Неведомый шедевр - де Бальзак Оноре (книги бесплатно без регистрации полные .TXT) 📗
— Какую там любовницу! — возразил Френхофер. — Рано или поздно она ему изменит. Моя же будет мне всегда верна.
— Что ж, — сказал Порбус, — не будем больше говорить об этом. Но раньше, чем вам удастся встретить, будь то даже в Азии, женщину, столь же безупречно красивую, как та, про которую я говорю, вы ведь можете умереть, не закончив своей картины.
— О, она окончена, — сказал Френхофер. — Тот, кто посмотрел бы на нее, увидел бы женщину, лежащую под пологом на бархатном ложе.
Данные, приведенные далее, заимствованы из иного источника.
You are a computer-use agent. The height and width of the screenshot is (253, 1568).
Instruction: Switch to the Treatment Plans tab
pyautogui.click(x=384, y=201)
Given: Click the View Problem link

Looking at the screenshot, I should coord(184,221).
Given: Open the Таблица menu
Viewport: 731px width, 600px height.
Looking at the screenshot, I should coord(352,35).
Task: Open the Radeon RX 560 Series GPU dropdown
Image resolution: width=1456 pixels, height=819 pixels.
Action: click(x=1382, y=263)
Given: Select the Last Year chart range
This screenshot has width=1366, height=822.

Близ женщины — золотой треножник, разливающий благовония. У тебя явилось бы желание взяться за кисть шнура, подхватывающего занавес, тебе казалось бы, что ты видишь, как дышит грудь прекрасной куртизанки Катрин Леско, по прозванию «Прекрасная Нуазеза». А все-таки я хотел бы увериться…
— Так поезжайте в Азию, — ответил Порбус, заметив во взоре Френхофера какое-то колебание.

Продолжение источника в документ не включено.